It was excitement galore in Anambra State, not only for the beneficiaries and their parents and guardians, but also for the 2027 presidential hopeful on the platform of the African Democratic Congress (ADC), Peter Obi, as Senator Victor Umeh, representing Anambra Central Senatorial District, granted scholarships to 326 indigent undergraduates and postgraduates of higher institutions.
Speaking after the launch of Fidelity Bank’s specific beneficiary fund transfer app, Obi said the senator’s magnanimity differs from present-day leaders who fail to invest in the future of children.
Obi, who handed over a specimen of a Fidelity Bank cheque to the beneficiaries under the Senator Victor Umeh Education Foundation, described education as the basic need a child should be given as a primary way of developing a nation.
According to Obi, who recently joined the ADC to seek its presidential ticket for the 2027 race, education breaks barriers and could enable someone to dine and wine with one’s role models, as he did.
Addressing the beneficiaries and their parents and guardians, the benefactor of the Senator Victor Umeh Education Foundation said the scheme has no political undertone, observing that the idea crystallised from ten persons who came to him for financial assistance about 27 years ago for their children’s future education.

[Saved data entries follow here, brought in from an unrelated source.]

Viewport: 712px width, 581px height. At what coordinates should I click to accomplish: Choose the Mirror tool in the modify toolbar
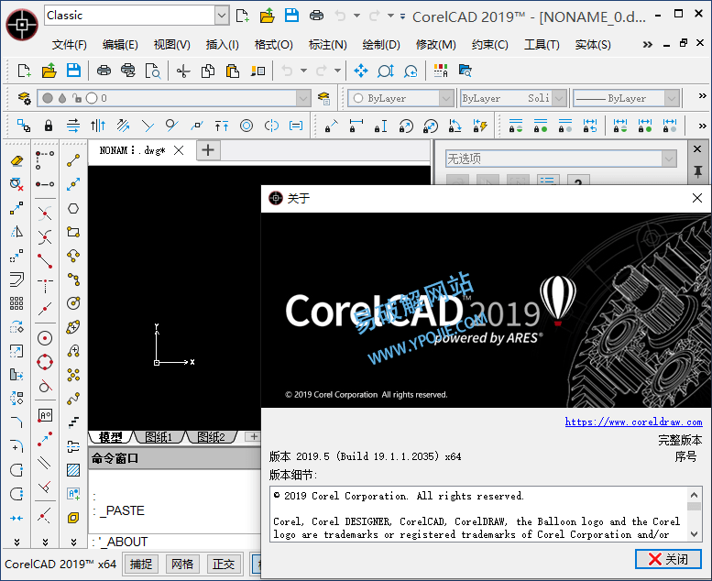[x=16, y=232]

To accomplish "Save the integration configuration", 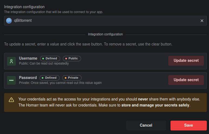I will point(188,126).
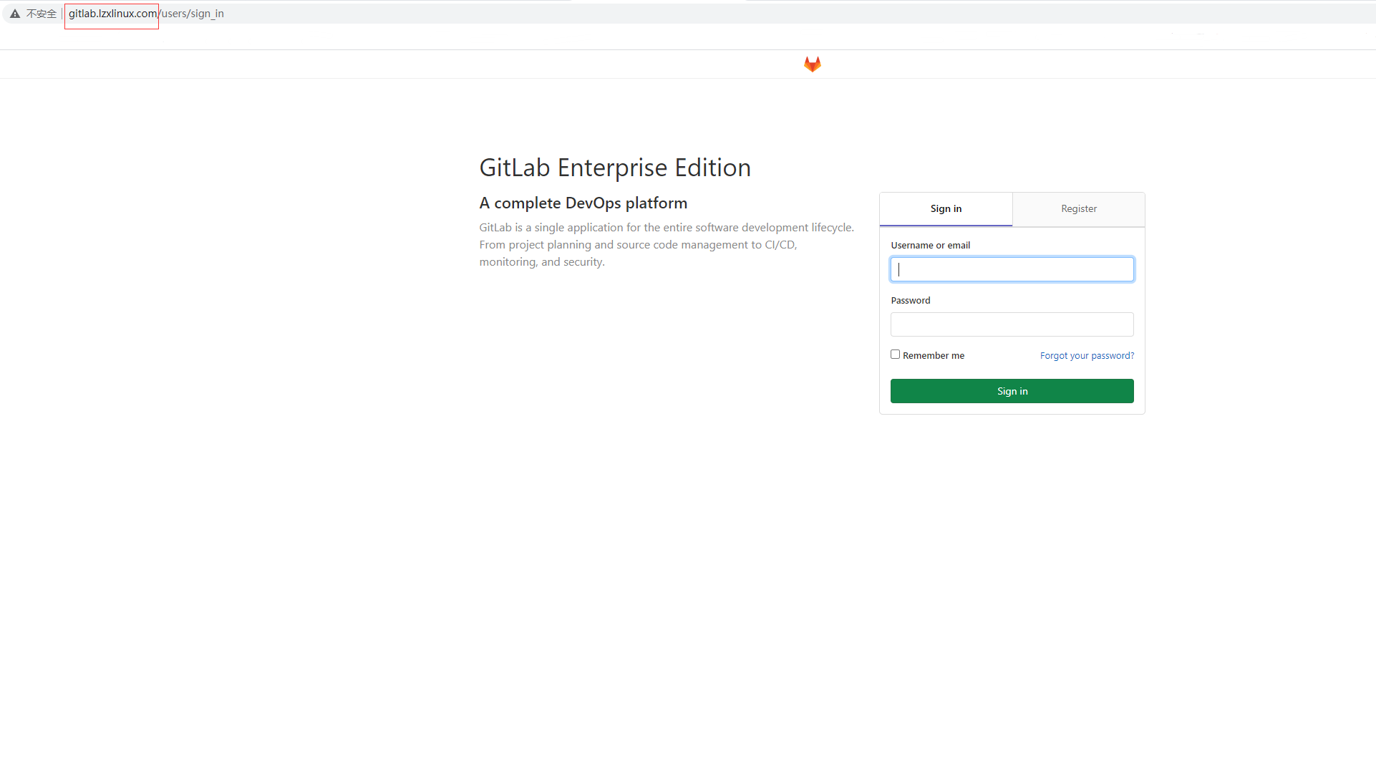Tick the Remember me checkbox
Image resolution: width=1376 pixels, height=767 pixels.
click(895, 354)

Umeh recalled that his magnanimity has resulted in producing 2,320 graduate awardees who genuinely deserve it and have become medical doctors, pharmacists, lawyers, engineers, nurses, and more.
He said he emulated Obi, who uses his personal funds to provide educational infrastructure and welfare for teaching and non-teaching staff members in the education industry across different denominations.
The Senator stressed that the scholarship award is his own type of empowerment programme for youths, explaining that through education, people would be liberated from ignorance and become enablers of development.
The Senator, who recently left the Labour Party (LP) for the ADC, said he rose from using his personal money to award scholarships to using his constituency project allocations to sponsor free education for children and youths as future nation-builders.
Earlier, in his remarks, the Director-General of the Senator Victor Umeh Education Foundation, Rev. Fr Val Uzoezie, said a total sum of N37 million was spent as a scholarship grant to indigent students in 2024, while the sum was increased to N64 million for the current 326 beneficiaries.
Uzoezie, who spoke through the Secretary-General of the Foundation, Sir Maurice Anetoh, pointed out that the selection was done transparently, as beneficiaries were nominated from the 58 communities in Anambra Central Senatorial District, with two persons each nominated, while stakeholders, including clergy, made up the remaining number to reach 326.
Uzoezie confirmed that, so far, 2,320 graduates have passed through the scholarship since it took off in 1999.
It was gathered that Fidelity Bank officials transferred the said money to each of the beneficiaries while they were still at the venue, as they echoed, “Alert, vam! vam!”
Speaking on behalf of the beneficiaries, Mrs. Nnajide Nma, a first-class nursing graduate from Millennium School of Nursing who was pregnant last year and named her son “Victor” as a keepsake of appreciation to the benefactor, said Umeh’s gesture has lifted her family.
Her mother, Mrs. Nnajidenma, who described the Senator as God-sent, prayed that God should keep Umeh alive so he could continue to touch lives, especially those of less privileged persons.
Among the beneficiaries are Chioma Malachy Onwurah from Anambra South Senatorial District, graduate architect Nkiru from Umuokpu, and a blind student of the Sociology Department of Nnamdi Azikiwe University, Awka, Nkechi Nwafor, and Okoye Sylvia.
Moreover, a stakeholder from Enugu, who gave his name as Anselem Chiamogu, described Umeh’s gesture as an act by a politician with a human face.